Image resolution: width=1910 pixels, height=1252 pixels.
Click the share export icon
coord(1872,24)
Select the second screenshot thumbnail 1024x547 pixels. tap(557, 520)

***

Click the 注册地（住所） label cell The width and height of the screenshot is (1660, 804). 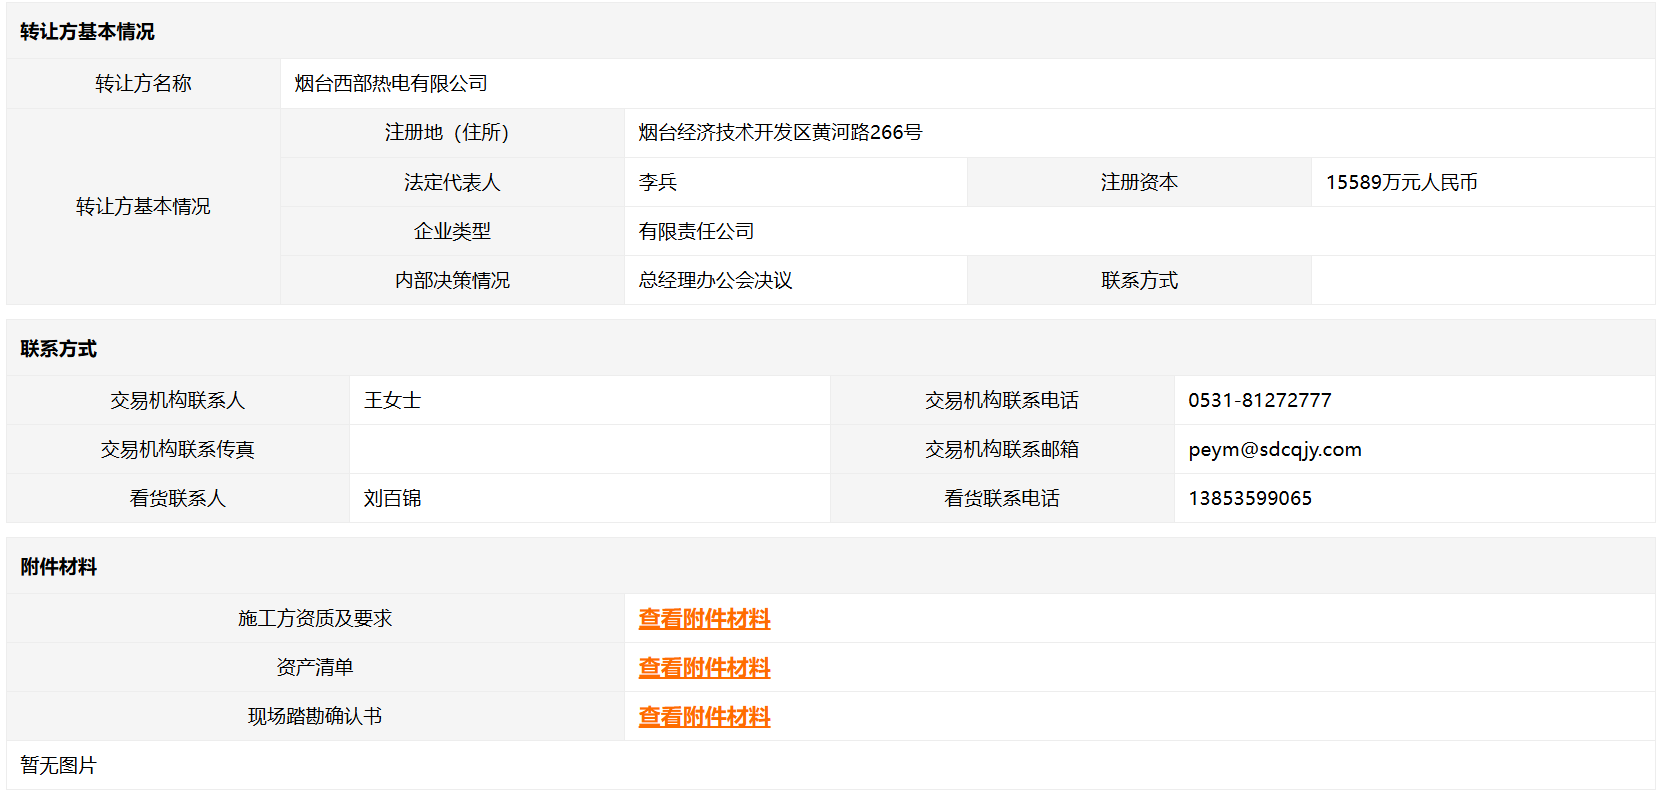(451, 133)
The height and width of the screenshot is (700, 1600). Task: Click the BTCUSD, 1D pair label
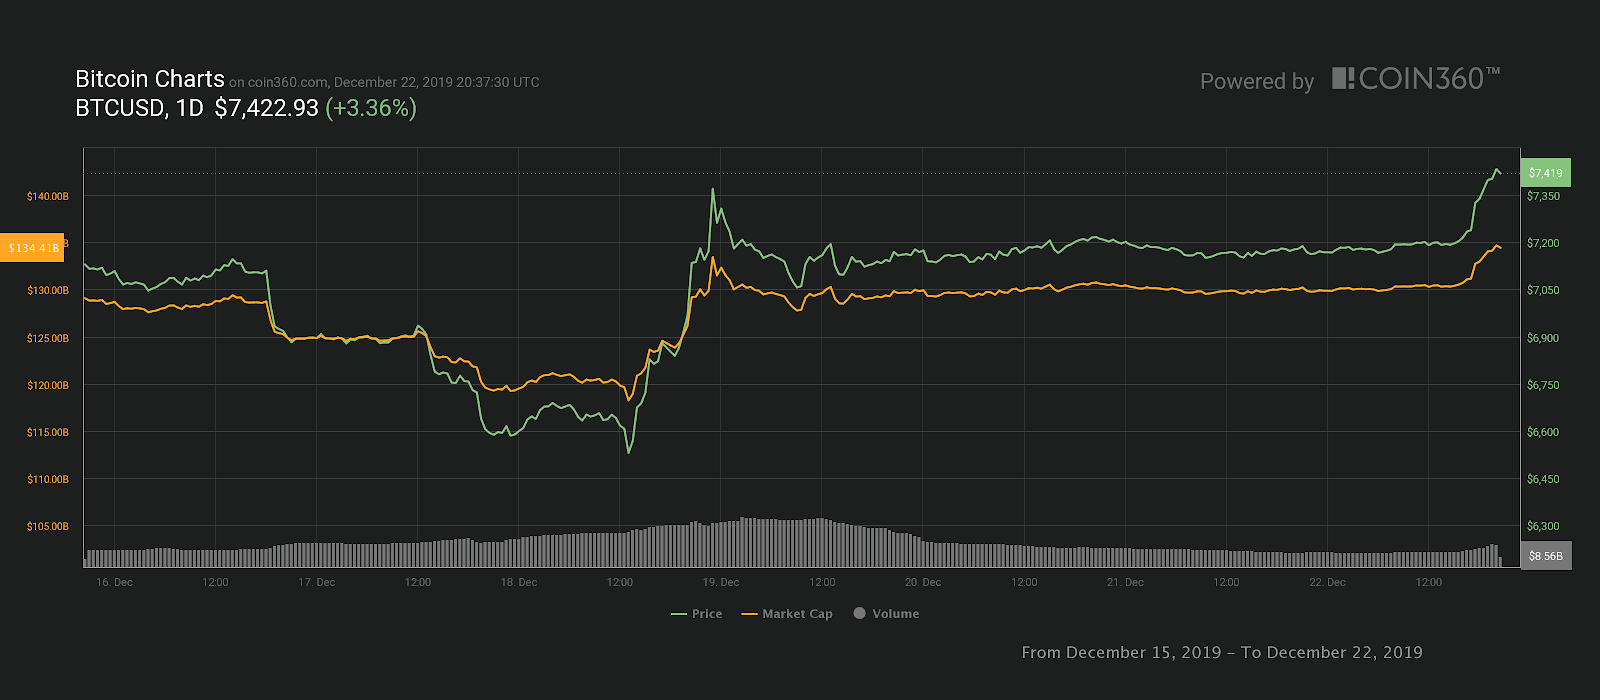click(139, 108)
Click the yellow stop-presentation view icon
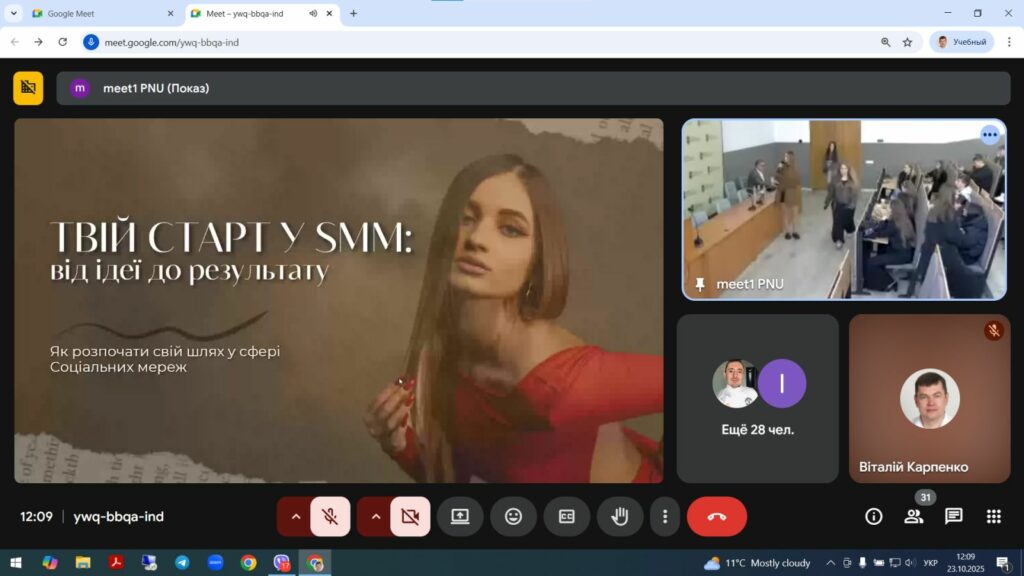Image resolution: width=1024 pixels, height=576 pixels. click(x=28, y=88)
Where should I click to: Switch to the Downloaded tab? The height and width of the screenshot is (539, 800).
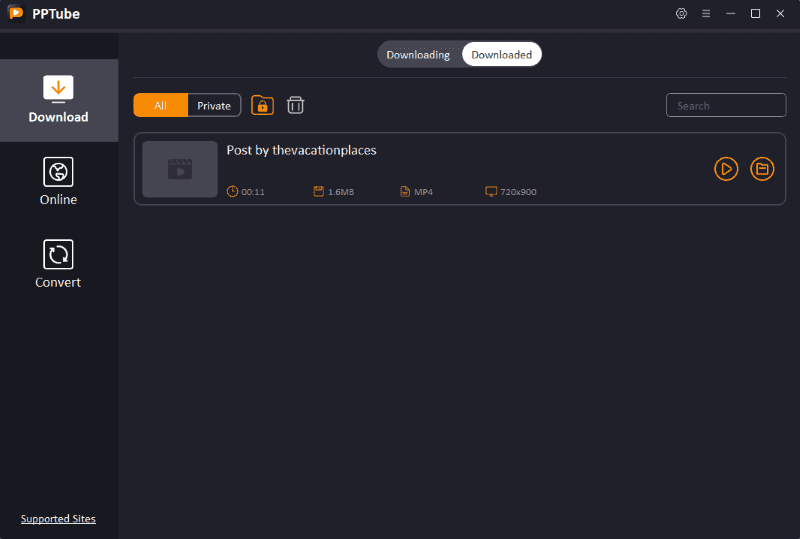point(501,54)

***

(What to do)
Using the entries above, repeat only the lines from the one containing "Image resolution: width=1910" through the one containing "Select the second", end lines included.

(Result of this task)
Image resolution: width=1910 pixels, height=1252 pixels.
Click the share export icon
coord(1872,24)
Select the second screenshot thumbnail 1024x547 pixels. tap(557, 520)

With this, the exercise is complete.